Blastomyces dermatididis thrives on decaying vegetation and wet soil and is usually found within 400 feet of water.
New York, NY (PRWEB) April 15, 2012
A little-known toxin called Blastomyces dermatididis is a silent -- possibly deadly -- fungal organism that hides in places that pet owners often take their dogs to play. One German Shepherd, Audrey, and her family discovered this the hard way, after Audrey inhaled it during a vacation in Northern Wisconsin. She is now suffering from Pulmonary Blastomycosis, a dangerous systemic disease.
Although Blastomyces dermatididis is widely distributed geographically, the infected area may be limited to one rotting log or several square yards of infected soil. It thrives on decaying vegetation and wet soil and is usually found within 400 feet of water.

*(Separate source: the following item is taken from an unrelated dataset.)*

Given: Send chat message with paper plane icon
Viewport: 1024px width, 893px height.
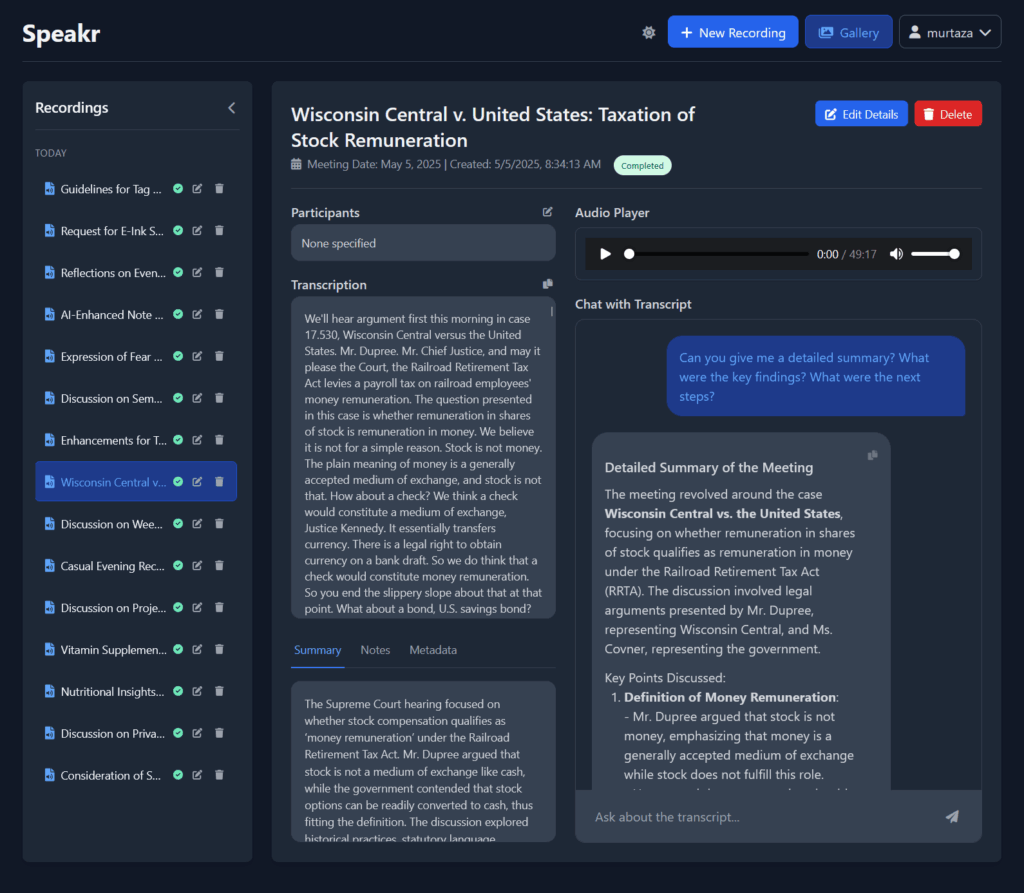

Pulmonary Blastomycosis is a very complicated disease to diagnose because it can be mistaken for other illnesses, such as pneumonia or kennel cough. As the fungal infection grows, it affects respiratory functions and can impair other organs, skin, liver, kidney, bones and brain. It weakens the immune system, which can lead to other complications. The symptoms are not the same for all dogs. Other symptoms may include lethargy, high fever, difficulty breathing, coughing, aching chest pain and flu-like symptoms. Chest X-rays, ultra sounds and blood work are needed to diagnose it.